Once the delegates are set they can be invoked as if they were normal functions. If you integrate this into an existing PInvoke project you shouldn't need to update any call sites.

Other Considerations

I'm pretty happy with this as a general solution. It should "just work" for almost any project.

There are features I considered adding. Such as lazy loading or specifying assemblies to search. Ultimately I decided to publish something simple as a baseline. It's a ~200 line file that can be easily customized if your project has special needs or preferences.

One thing I like about my solution is it has identical syntax to PInvoke. This means it's a drop-in replacement for a PInvoke API. If performance is a concern you can maintain a PInvoke API for standalone builds and only use my fixup path for editor builds.

I'm not a fan of script reload in Unity. It's not worth supporting imho. Unity 2018.2 added a new setting. I strongly recommend setting Editor->Preferences->Script Changes While Playing = Recompile After Finished Playing. ScriptReload causes all NativePlugins to unload and reload. My script handles this via serialization callbacks. But if your plugin has internal state you'll be responsible for restoring it. (Not worth it.)

Right now my code only supports Windows. Supporting other platforms should be trivial. Pull requests welcome.


NativePlugin support in Unity is great.
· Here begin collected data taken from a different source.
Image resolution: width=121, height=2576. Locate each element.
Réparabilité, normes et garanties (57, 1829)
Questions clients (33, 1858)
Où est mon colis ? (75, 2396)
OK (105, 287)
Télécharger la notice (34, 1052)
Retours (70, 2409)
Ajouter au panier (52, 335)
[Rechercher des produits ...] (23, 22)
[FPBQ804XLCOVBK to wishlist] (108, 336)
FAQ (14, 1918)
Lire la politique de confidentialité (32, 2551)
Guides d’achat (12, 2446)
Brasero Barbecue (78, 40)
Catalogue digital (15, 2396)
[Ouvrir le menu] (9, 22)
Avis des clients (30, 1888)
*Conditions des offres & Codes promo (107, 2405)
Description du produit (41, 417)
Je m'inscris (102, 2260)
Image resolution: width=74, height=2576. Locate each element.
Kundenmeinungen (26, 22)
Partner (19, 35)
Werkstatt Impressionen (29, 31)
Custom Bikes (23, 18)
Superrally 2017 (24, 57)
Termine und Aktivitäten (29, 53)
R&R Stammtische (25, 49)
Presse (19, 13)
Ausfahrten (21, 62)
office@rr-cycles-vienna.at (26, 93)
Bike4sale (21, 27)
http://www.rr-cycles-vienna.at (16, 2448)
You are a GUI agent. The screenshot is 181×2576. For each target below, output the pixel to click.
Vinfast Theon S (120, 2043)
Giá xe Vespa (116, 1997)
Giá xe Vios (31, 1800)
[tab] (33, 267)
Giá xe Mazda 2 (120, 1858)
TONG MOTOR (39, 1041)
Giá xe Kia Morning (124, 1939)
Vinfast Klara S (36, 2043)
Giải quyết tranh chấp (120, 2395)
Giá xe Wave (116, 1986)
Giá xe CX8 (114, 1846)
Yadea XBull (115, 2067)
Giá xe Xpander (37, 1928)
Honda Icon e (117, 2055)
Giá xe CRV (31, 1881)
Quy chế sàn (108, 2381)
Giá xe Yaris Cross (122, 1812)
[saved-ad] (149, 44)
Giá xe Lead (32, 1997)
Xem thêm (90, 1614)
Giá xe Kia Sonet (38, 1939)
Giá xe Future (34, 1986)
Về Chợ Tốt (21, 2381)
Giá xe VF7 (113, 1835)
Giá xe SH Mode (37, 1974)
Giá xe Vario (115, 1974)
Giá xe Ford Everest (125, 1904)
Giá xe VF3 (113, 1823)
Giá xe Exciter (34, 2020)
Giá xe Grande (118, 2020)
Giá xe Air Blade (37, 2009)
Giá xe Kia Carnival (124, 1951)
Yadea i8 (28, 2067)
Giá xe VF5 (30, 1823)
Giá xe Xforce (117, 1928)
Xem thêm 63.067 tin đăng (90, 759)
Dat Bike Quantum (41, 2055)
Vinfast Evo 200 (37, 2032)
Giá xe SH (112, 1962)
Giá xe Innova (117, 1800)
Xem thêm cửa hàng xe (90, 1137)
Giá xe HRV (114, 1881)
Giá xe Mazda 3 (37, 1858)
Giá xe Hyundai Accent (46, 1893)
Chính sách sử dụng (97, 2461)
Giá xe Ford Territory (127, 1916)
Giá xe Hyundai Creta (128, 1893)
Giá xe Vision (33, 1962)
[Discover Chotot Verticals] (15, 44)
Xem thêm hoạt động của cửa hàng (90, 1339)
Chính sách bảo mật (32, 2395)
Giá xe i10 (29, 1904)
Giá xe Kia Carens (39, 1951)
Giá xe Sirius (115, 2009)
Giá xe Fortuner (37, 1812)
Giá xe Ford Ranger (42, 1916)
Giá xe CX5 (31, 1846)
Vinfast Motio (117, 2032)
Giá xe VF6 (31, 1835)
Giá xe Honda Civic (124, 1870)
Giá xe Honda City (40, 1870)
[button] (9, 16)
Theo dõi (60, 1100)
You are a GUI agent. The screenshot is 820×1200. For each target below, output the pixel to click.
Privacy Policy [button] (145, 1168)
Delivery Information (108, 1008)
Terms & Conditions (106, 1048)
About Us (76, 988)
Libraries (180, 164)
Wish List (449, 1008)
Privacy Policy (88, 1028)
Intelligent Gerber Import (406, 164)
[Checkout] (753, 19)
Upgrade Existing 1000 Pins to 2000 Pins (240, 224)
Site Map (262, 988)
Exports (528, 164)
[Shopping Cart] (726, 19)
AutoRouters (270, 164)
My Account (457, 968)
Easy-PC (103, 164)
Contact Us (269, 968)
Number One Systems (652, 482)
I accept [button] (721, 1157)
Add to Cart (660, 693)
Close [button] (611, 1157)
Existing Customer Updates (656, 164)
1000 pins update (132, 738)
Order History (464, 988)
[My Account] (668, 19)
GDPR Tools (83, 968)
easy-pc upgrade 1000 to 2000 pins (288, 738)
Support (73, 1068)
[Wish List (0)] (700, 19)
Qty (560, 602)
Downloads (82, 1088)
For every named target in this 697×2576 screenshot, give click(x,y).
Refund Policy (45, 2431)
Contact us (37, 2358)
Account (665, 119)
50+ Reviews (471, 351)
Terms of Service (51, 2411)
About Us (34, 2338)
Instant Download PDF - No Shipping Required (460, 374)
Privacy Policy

Sometimes it's better to implement something in C/C++ and access it from C# through a C API. Unfortunately, Unity's default behavior makes the creation of that NativePlugin a slow and painful process.

I couldn't find a good solution to this problem on the internet. So I put together one myself. Here it is. It's saved me some pain and suffering and I hope it can help others as well.